Pixel coordinate grounding data
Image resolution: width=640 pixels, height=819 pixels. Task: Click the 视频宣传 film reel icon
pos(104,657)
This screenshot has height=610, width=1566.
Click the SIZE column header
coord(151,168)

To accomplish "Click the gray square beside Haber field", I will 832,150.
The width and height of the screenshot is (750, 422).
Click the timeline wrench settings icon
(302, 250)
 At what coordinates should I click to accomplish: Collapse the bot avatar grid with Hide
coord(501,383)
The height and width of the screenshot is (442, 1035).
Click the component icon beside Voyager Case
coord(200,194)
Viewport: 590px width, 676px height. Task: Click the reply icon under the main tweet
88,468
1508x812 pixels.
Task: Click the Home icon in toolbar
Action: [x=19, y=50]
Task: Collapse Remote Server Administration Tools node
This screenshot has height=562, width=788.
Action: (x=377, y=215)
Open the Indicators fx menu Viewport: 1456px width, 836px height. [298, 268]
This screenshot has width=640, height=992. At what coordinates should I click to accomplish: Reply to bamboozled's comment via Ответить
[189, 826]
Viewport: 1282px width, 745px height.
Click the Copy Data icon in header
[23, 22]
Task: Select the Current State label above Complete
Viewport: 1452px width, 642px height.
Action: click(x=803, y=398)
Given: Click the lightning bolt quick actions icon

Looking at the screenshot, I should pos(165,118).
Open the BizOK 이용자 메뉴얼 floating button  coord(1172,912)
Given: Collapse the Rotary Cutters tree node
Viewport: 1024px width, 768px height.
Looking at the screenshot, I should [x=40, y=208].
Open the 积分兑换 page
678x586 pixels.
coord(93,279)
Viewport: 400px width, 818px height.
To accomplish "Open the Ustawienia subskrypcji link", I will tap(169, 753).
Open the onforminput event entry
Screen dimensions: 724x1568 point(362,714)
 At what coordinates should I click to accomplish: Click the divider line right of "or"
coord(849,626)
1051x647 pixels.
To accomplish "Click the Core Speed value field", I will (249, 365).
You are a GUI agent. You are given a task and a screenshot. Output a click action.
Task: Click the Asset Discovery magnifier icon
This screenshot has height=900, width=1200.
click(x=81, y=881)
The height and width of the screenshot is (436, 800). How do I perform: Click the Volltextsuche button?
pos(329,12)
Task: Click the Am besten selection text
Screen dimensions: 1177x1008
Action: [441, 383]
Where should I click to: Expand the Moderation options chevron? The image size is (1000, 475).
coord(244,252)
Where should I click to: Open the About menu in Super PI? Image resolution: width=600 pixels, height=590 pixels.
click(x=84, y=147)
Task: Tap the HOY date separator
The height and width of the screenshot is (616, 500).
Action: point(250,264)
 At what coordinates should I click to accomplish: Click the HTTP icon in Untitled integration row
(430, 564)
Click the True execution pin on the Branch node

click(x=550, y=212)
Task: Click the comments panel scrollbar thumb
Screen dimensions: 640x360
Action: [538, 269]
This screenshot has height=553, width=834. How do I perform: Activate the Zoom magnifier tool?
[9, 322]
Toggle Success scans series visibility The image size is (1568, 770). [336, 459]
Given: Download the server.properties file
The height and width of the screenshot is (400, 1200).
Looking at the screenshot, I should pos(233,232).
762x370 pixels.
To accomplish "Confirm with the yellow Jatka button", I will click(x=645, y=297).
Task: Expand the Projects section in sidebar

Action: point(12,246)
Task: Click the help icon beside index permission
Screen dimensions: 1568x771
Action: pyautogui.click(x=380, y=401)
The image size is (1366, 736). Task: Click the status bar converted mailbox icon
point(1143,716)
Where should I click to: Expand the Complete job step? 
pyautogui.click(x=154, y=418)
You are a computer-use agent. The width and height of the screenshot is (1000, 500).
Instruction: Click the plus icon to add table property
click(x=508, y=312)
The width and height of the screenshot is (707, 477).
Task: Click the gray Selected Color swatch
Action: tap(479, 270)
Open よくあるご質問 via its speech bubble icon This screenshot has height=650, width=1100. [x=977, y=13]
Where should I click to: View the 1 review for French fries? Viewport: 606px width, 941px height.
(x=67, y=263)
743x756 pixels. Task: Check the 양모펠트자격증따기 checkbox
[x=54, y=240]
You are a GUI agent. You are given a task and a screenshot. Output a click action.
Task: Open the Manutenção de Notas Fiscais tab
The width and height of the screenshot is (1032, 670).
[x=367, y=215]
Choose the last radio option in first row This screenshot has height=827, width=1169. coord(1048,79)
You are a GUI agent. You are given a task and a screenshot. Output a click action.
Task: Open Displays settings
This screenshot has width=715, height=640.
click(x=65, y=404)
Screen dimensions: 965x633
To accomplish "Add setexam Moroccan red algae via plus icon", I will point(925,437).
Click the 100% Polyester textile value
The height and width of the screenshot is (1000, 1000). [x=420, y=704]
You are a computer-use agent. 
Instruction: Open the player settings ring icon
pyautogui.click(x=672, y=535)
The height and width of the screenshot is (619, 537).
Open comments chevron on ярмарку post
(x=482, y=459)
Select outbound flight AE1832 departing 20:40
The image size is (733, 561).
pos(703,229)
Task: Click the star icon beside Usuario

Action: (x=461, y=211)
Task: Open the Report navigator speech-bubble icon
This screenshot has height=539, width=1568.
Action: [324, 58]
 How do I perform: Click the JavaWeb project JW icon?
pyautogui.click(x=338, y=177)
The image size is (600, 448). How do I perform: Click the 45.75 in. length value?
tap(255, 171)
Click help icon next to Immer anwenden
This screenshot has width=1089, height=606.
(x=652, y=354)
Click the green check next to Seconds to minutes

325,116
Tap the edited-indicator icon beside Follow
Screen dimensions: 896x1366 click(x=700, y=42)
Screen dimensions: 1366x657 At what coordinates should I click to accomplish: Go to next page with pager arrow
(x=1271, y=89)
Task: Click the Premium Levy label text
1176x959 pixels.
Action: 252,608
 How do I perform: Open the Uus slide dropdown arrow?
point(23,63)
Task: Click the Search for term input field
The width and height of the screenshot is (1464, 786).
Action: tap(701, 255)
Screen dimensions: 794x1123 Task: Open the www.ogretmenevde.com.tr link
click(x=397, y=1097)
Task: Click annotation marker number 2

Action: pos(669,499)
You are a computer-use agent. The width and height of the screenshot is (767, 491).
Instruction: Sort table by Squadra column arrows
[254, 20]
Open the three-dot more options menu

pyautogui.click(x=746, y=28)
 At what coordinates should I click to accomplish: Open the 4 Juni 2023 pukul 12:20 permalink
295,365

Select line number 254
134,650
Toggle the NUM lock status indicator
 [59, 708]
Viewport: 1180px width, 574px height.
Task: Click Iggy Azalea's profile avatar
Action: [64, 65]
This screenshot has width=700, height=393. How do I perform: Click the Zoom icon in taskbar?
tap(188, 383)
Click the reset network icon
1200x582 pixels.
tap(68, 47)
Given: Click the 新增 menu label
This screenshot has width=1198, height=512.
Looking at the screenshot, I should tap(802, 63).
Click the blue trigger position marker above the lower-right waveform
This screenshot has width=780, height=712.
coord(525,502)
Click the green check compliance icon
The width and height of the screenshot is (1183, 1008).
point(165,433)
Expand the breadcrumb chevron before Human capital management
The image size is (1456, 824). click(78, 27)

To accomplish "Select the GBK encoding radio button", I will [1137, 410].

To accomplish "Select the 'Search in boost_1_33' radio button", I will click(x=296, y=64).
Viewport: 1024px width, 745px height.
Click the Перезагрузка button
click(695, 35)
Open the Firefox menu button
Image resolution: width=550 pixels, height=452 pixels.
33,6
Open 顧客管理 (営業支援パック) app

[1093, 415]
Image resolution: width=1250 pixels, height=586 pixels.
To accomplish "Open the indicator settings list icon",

TASK: Copy, exactly and only, the lines above that begin with the one containing "At what coordinates should I click to accomplish: Open" and finish with the one containing "Click the reset network icon".

TASK RESULT:
 At what coordinates should I click to accomplish: Open the 4 Juni 2023 pukul 12:20 permalink
295,365

Select line number 254
134,650
Toggle the NUM lock status indicator
 [59, 708]
Viewport: 1180px width, 574px height.
Task: Click Iggy Azalea's profile avatar
Action: [64, 65]
This screenshot has width=700, height=393. How do I perform: Click the Zoom icon in taskbar?
tap(188, 383)
Click the reset network icon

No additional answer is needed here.